» **Passage provided**
* * *

A snarky review
A lot has gone down since the Democratic National Convention wrapped up last week, so I assume most of you have forgotten that it even happened. To be fair, I almost did. It’s just that these things aren’t what they were even 20 years ago, when there was actually a chance that something crazy could go down, at either one: Michael Dukakis’ skin sloughing off to reveal the lizard face beneath; the letters of Spiro Agnew’s name rearranging themselves by sheer force of will on every banner to spell “grow a penis” (seriously, try it, I’m not making that one up); Ronald Reagan being Raptured.
Credit where it’s due, the GOP did bring the crazy this year: Paul Ryan showed for the umpteenth time that he doesn’t understand how math works, Rick Santorum exhibited a hand fetish and Clint Eastwood spontaneously developed Alzheimer’s in front of America. And I should be happy about it; for left-leaning columnists with an attitude problem, this is known as “Christmas.”
But I have too many mixed feelings about how the DNC went down to really bask in the hateful glow of what unfolded in Tampa. There were simply too many varying implications and messages that took place during the proceedings in Charlotte, and what came about as a result of that is a bungled vision. All in all, I came away from everything feeling pretty good because, no matter how you slice it, I’ll take Obama’s enduring optimism and faith in his country over the GOP’s sensationalist, apocalyptic worldview any day of the week. I also, however, do understand where the disillusionment comes from.
There were high points aplenty, but it could have been better. A lot better. So, in tribute to an iconic actor, brilliant filmmaker and shell of former greatness, here’s the Good, the Bad, and the Ugly of the Democratic National Convention.
The Good: Julian Castro
In several ways, it was actually a stroke of strategic genius for the Democrats to tap Castro as their keynote speaker. Besides appealing to the all-important and expanding Latino demographic — not that they need to put in the extra effort; Romney’s idea of benefitting Latinos is to lower the voltage on the border fence — there are a couple of direct parallels drawn here between Castro and President Obama.
1. They’re relatively young, at least in terms of political careers. When Obama was tapped to deliver the keynote address at the 2004 DNC, he was only 43, and still paying off Harvard law school loans. He too delivered an incisive, prescient speech regarding the state of the nation; he too was plucked from relative obscurity.
2. They each represent the future. Make no mistake: Castro is here to stay. And while that sentence is giving many of your grandfathers retroactive panic attacks right now, it’s true. He delivered a speech that summed up what pretty much everyone, including most high-profile Republicans, think of Romney: that he’s probably a pretty decent guy, that you’d have a great time at a wine bar or even a barbecue with the guy, but that he’s so out of touch with the average low-to-middle-class American, he’s essentially unelectable. I can’t say this any better than Castro, so I’ll just reprint the choicest quote of his speech:
“Mitt Romney, quite simply, doesn’t get it. A few months ago he visited a university in Ohio and gave the students there a little entrepreneurial advice. ‘Start a business,’ he said. But how? ‘Borrow money if you have to from your parents,’ he told them. Gee, why didn’t I think of that?”

* * *

» **Records provided**
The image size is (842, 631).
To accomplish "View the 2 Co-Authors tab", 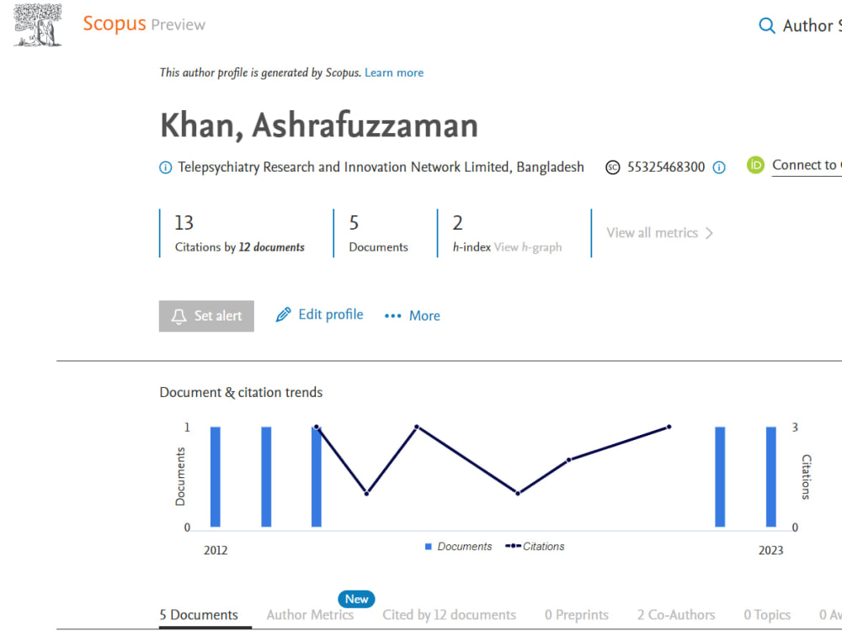I will (x=676, y=615).
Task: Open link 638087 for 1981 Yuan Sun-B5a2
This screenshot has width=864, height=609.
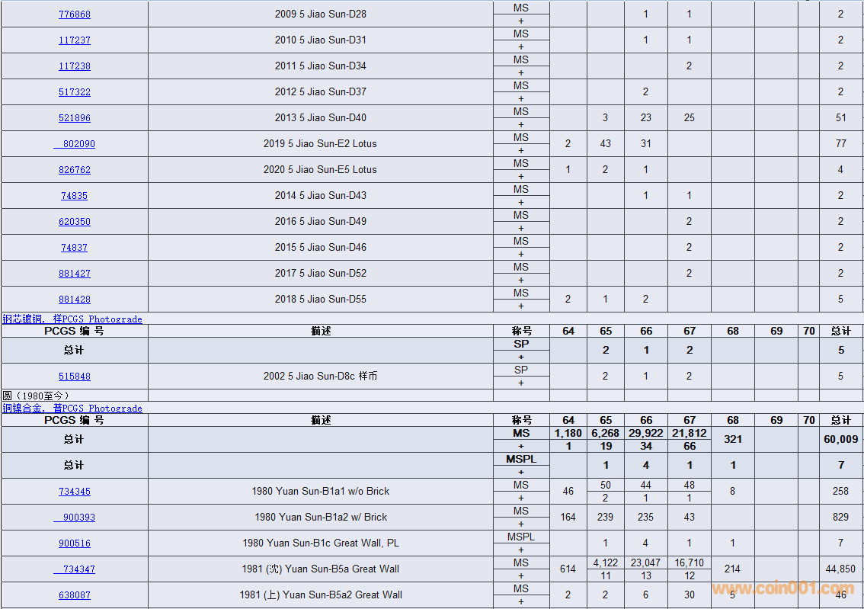Action: 74,595
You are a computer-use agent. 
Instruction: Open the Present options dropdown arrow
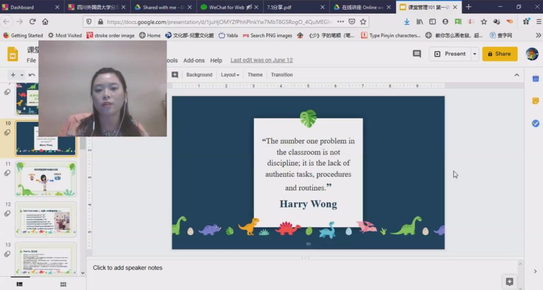pos(474,54)
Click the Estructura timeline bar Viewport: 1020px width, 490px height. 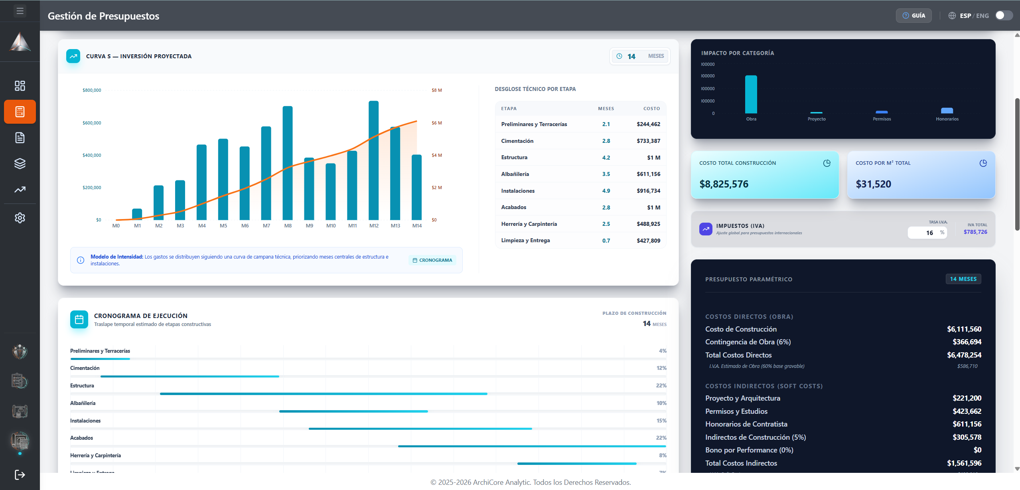324,394
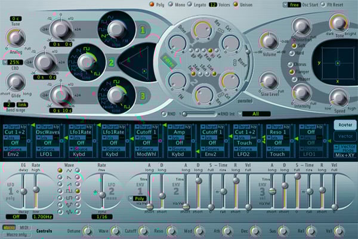This screenshot has height=239, width=358.
Task: Toggle Oscillator 2 green number button
Action: [143, 60]
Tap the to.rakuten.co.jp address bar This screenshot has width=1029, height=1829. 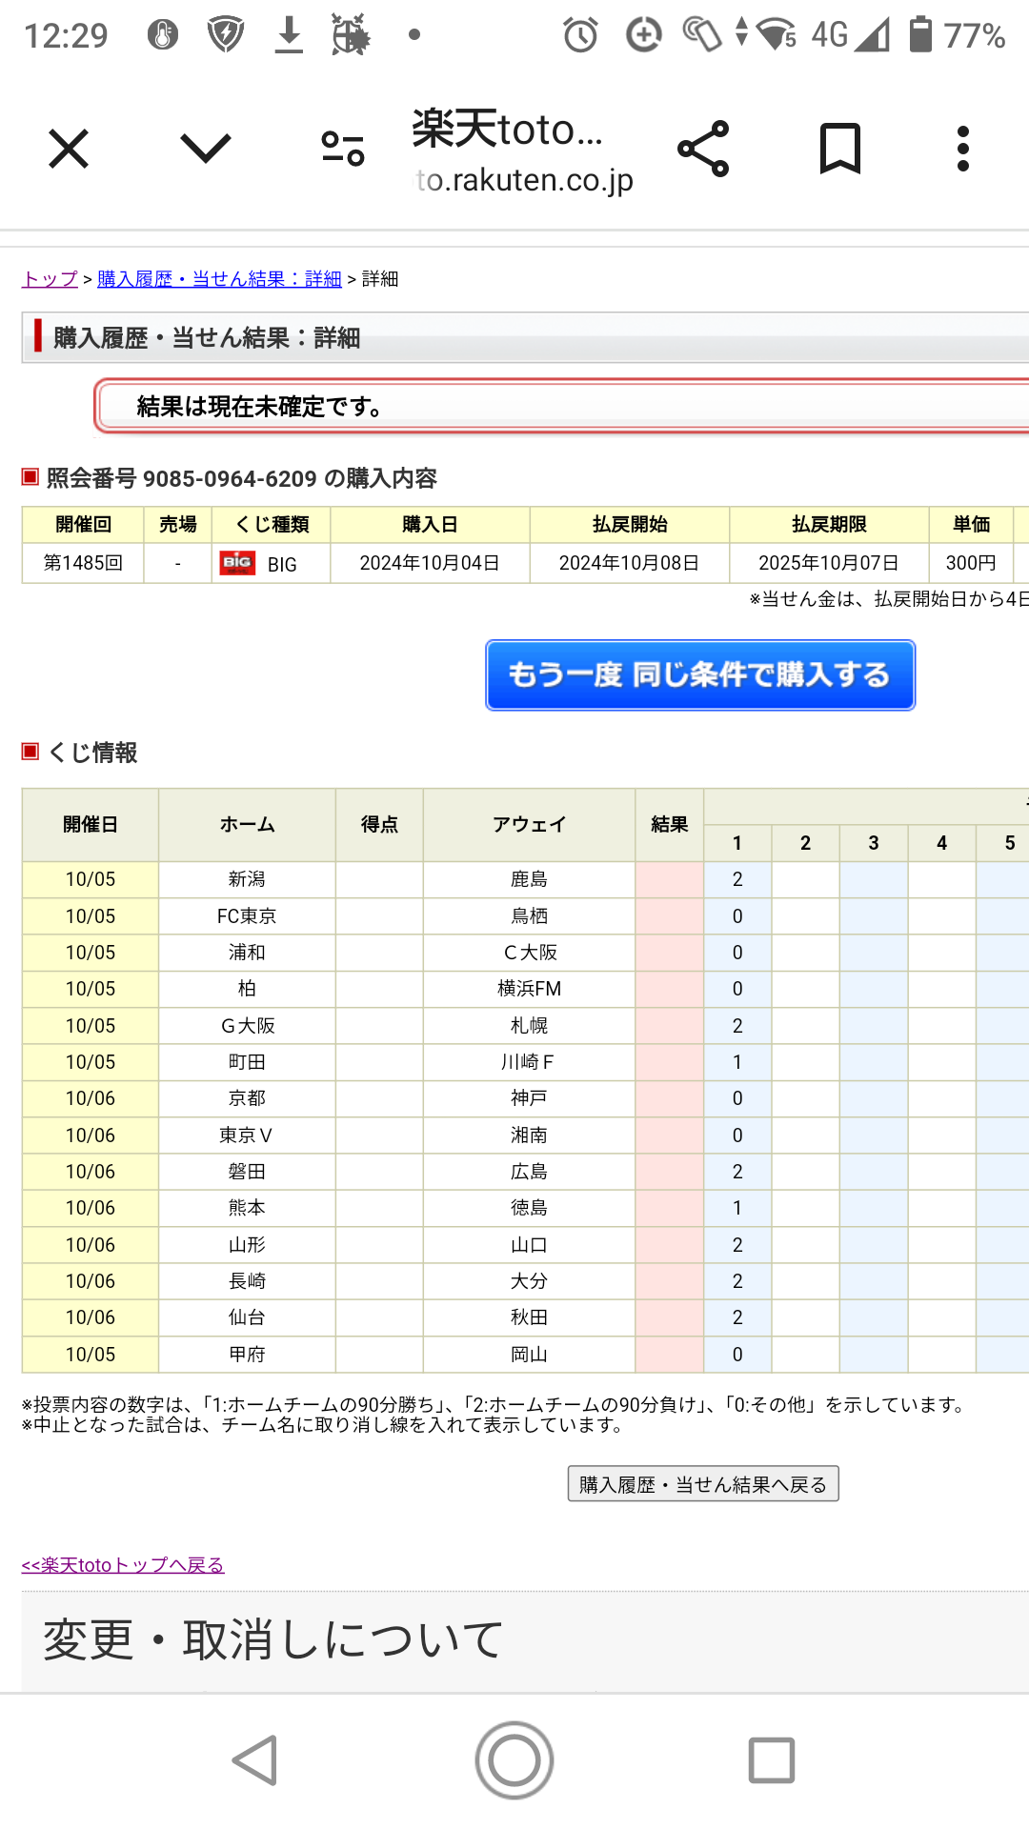tap(524, 179)
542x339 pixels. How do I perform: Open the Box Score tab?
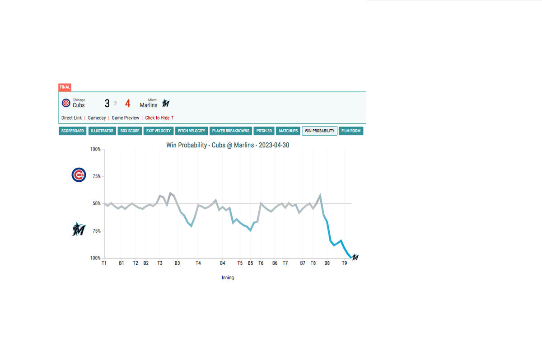130,131
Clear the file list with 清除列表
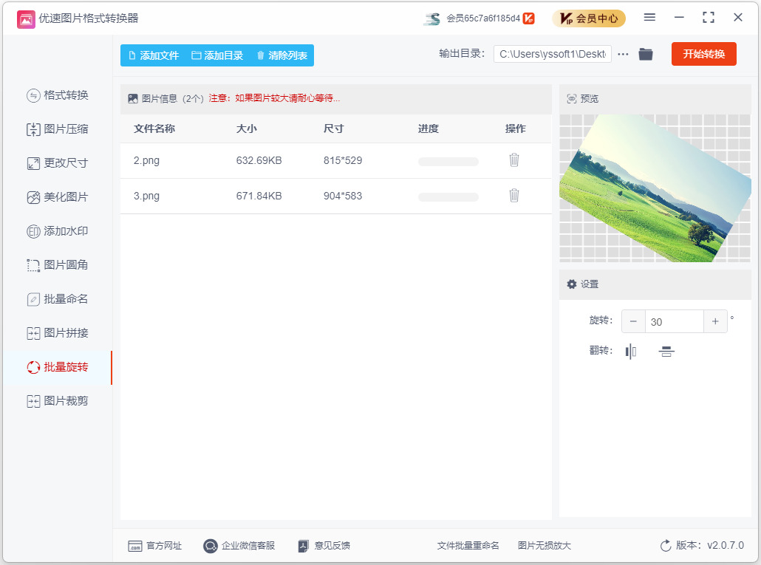 tap(282, 55)
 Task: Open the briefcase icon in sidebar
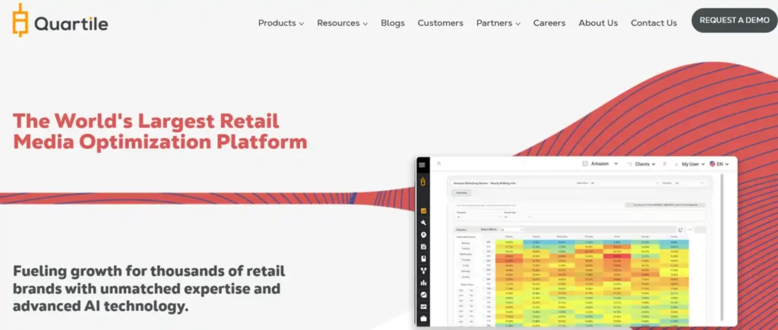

* * *

» **Short task 1**
In the convention review, how old was Obama when he gave the keynote address at the 2004 DNC?
» **Short task 2**
List the people the convention review names as bringing "the crazy" at the GOP convention this year.
» **Short task 3**
Extend the convention review, picking up right after its last sentence.

» **Final result 1**
43

» **Final result 2**
Paul Ryan, Rick Santorum, Clint Eastwood

» **Final result 3**
3. It’s a little petty, but c’mon: Obama? Castro? Democrats are proving a point here: we can throw progressive liberals with vaguely threatening names into the mix and still win elections. Mark my words — in 2016, the left will be running Castro against a redneck named Jeb.
The Bad: Cardinal Timothy Dolan’s Closing Prayer
I have no pithy introduction for this one. There’s no good explanation for it, and I haven’t the foggiest freaking idea who thought this was a good move.
I’m not referring to the prayer, or more specifically, prayer in general. Look, I have majors issues with the hypocrisies inherent in the way many modern Christians live their lives and what it actually says in the Bible, but there’s nothing wrong with prayer, nothing wrong with faith. Even for nonbelievers, or struggling believers, it has the potential to be a calming, introspective factor — at the very least, a reminder that we all should be fighting for something greater than the sum of ourselves. Let me remind you: we are insignificant less-than-nothings in the context of our universe, and it really helps stave off the existential crises if we have something to fight for.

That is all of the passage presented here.